Very naturally one of Prof Hill’s main enthusiasms concerns the beautiful Carolingian silver-gilt bowl into which the hoard’s ingots and silver coins were packed before burial. The bowl is a ciborium which was used to hold bread during a Christian communion service; it must have been a century old when it was used as a container. Other examples from Britain are known and one recent discovery even retains its lid. Stylistically they could all have come from the same Frankish work-shop. Given the proclivities of Vikings the Frankish silversmiths may not have been fully remunerated for their skill and trouble. In the case of Yorkshire’s Norse community the empire was about to strike back in the shape of Aethelstan, the Anglo-Saxon king of all Britain, who was shortly to make an ‘official’ visit to York.
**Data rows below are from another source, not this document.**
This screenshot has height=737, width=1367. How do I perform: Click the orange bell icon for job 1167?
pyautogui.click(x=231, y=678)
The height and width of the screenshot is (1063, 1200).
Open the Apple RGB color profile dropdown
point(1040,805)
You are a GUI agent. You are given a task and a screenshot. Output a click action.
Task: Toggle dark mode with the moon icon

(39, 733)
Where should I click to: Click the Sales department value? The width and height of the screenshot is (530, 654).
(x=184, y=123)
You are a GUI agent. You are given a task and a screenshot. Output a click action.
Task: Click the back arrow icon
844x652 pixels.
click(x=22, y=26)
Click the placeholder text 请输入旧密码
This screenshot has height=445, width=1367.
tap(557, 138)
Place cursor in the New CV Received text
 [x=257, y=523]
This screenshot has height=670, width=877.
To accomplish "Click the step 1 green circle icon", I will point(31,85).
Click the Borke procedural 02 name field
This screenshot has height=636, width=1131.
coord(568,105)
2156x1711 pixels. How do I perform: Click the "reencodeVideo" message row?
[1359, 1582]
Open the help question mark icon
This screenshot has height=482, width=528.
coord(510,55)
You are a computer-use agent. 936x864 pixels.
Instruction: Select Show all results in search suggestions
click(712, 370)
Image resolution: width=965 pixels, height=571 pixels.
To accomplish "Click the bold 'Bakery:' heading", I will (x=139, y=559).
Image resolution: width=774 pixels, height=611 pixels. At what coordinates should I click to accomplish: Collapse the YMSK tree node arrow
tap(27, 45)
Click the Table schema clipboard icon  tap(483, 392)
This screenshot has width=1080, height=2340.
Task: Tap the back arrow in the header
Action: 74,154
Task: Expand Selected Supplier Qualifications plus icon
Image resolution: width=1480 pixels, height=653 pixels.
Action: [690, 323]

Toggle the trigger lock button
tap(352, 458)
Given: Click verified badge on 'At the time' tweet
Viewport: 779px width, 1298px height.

Indeed the dates of the coins suggest that the hoard’s burial was not unconnected with Aethelstan’s arrival in the new part of his kingdom.

Even when confronted with images of some rather beautiful objects I found myself wondering where all the metal had come from in the first place. Some doubtless originated in honest trading, but being paid handsomely to go away is also nice work if you can get it. The Vikings extracted vast sums in tribute from Frankia and later from Britain. We are probably talking about silver by the tonne and hundreds of kilograms of gold. Much of this will have been melted down to make the intricate jewellery items for which the Norse world is justly famous. What follows contains a good deal of speculation and I should welcome more evidence-based information from any reader. Clearly the Vikings prized the precious metals gold and silver, an enthusiasm they shared with many other societies both before and since. There is no intrinsic reason why these elements should be so highly valued, but they were. Bullion, especially silver bullion, served as the medium of exchange throughout the Norse world. As well as serving an extremely important role in Viking society silver was minted into a beautiful coinage for the contemporary English kings.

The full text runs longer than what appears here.